→ DATASET ROWS
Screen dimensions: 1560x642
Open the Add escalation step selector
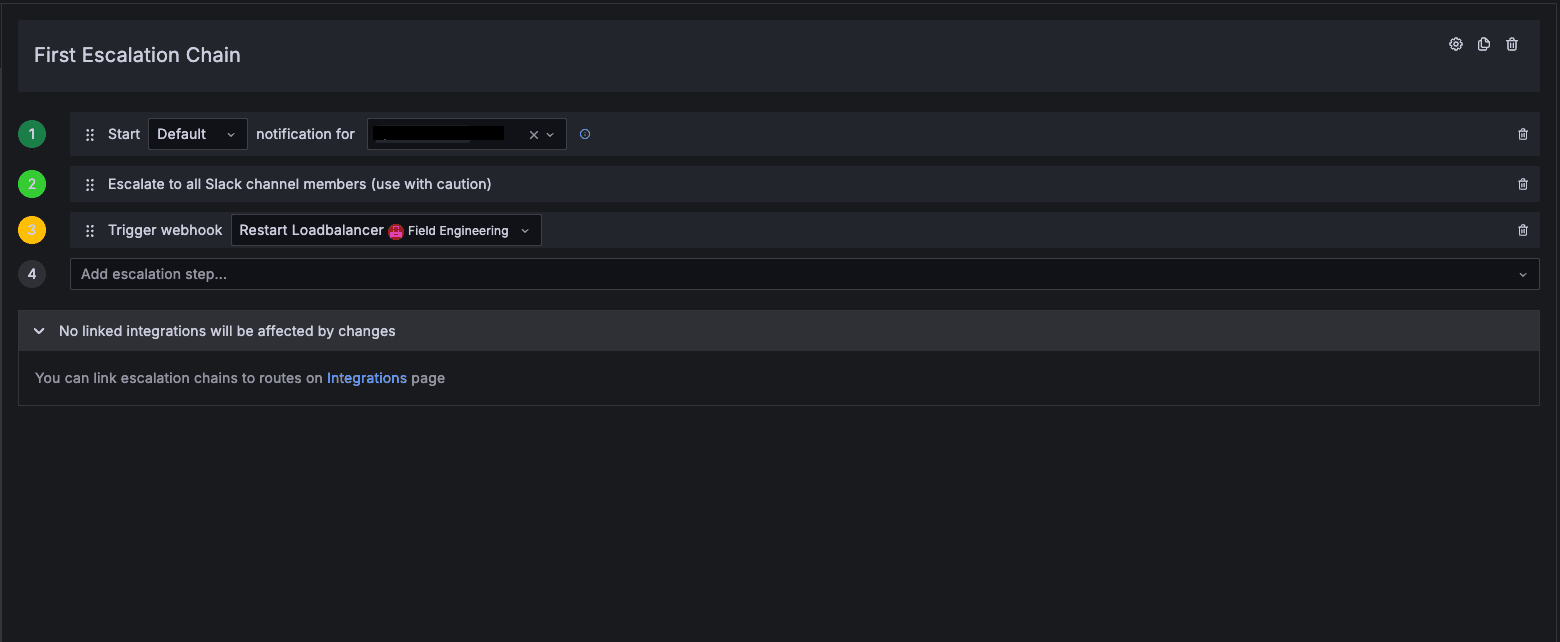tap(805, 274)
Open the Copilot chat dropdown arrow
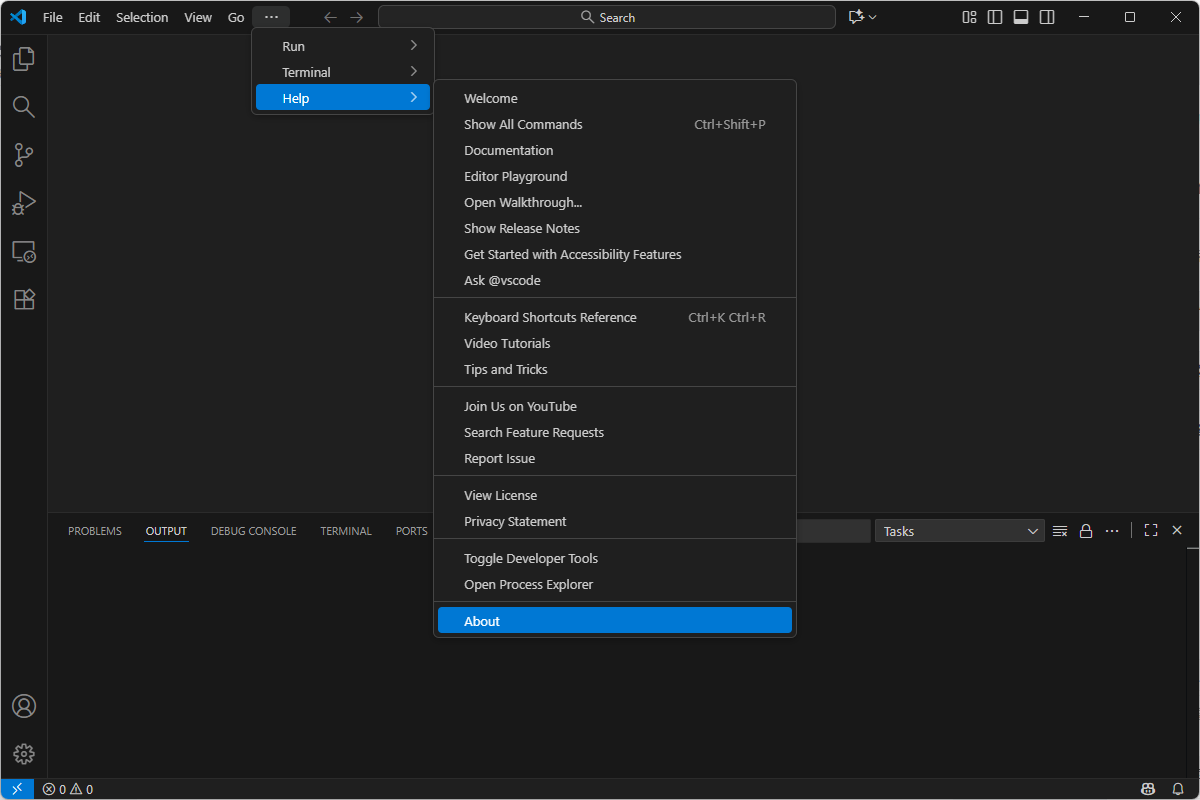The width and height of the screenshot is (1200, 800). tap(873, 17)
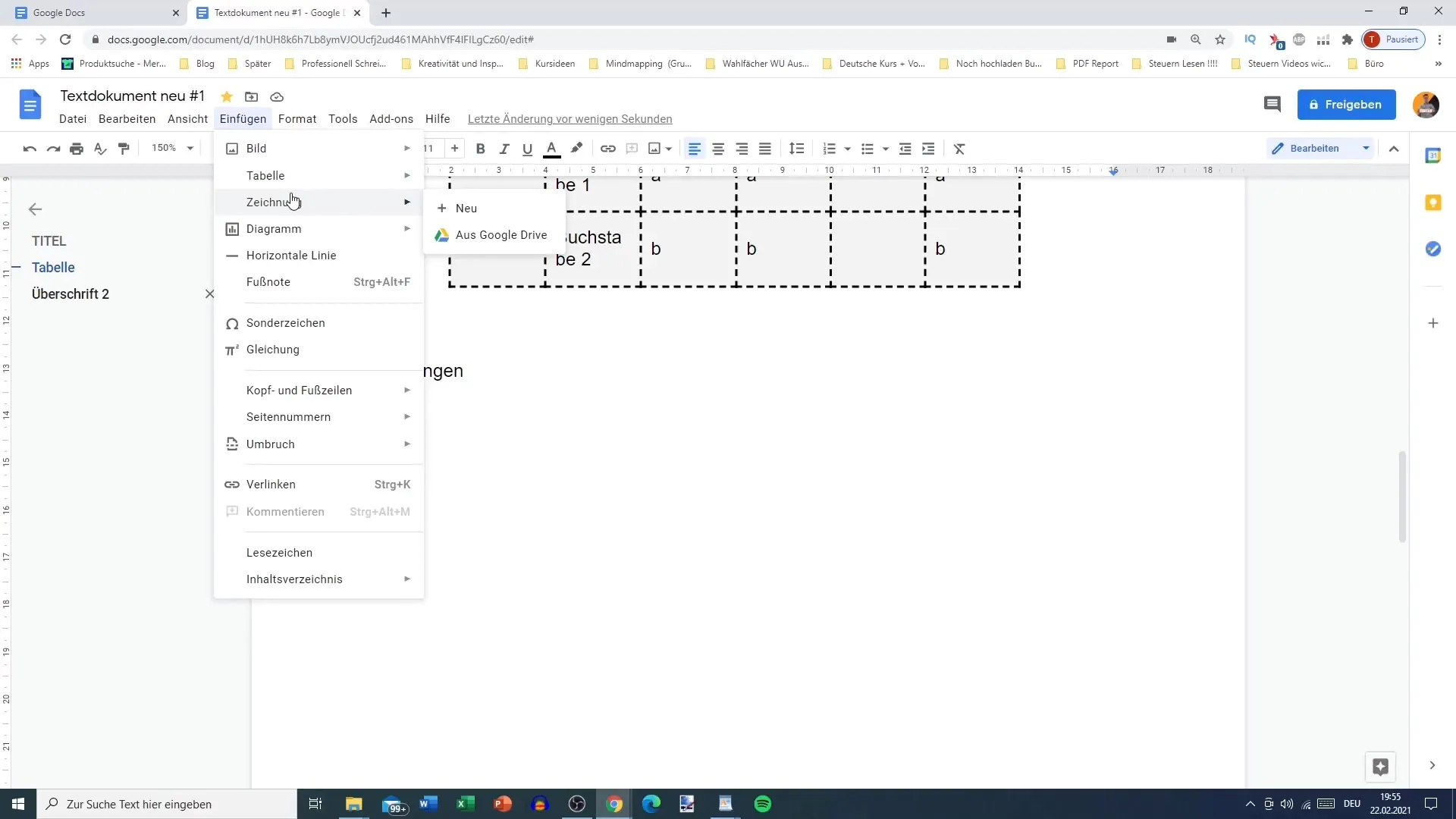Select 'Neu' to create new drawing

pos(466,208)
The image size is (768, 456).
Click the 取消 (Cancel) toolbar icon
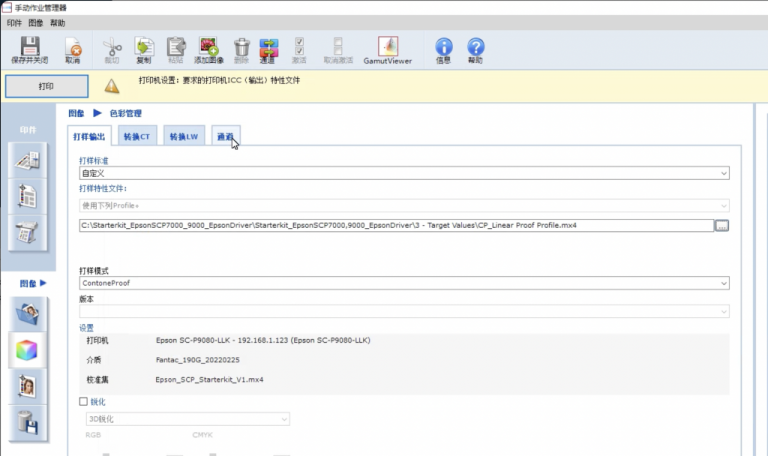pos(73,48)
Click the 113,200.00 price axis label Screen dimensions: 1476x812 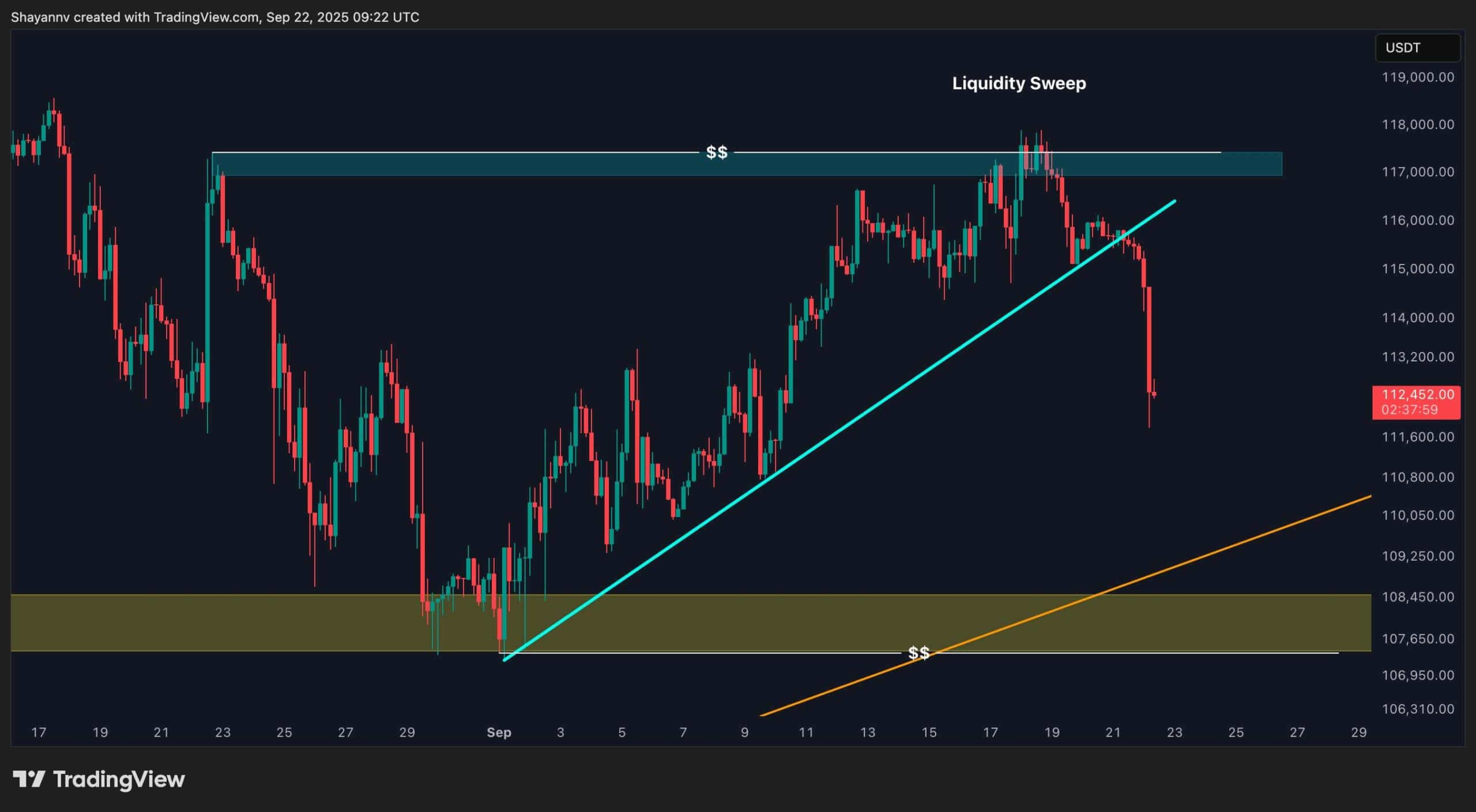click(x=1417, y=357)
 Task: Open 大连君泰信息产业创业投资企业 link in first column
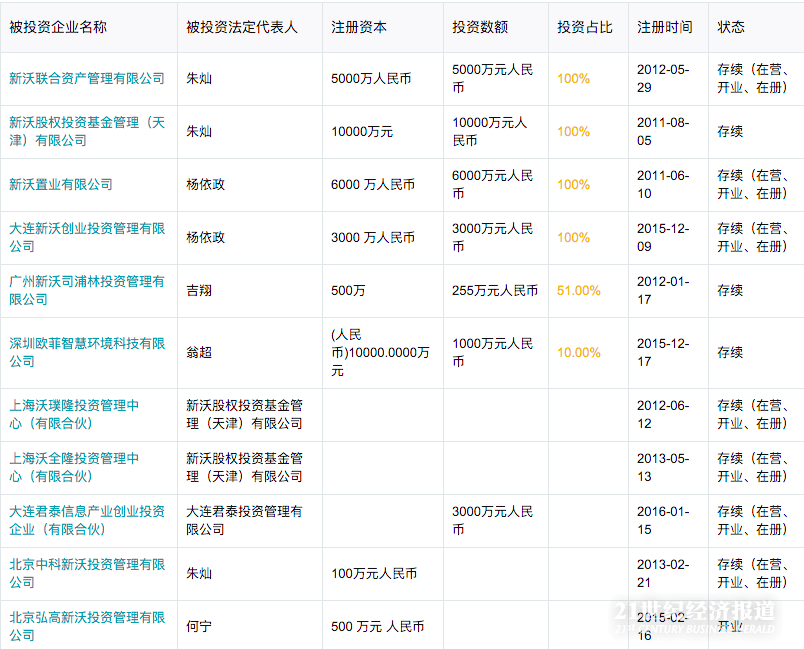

→ THE PROBLEM
Please locate every line in the rows above that contains the word "Open", and copy each of those lines.

→ SOLUTION TO THIS EXERCISE
Open the Add escalation step selector
Open the Copilot chat dropdown arrow
 Task: Open 大连君泰信息产业创业投资企业 link in first column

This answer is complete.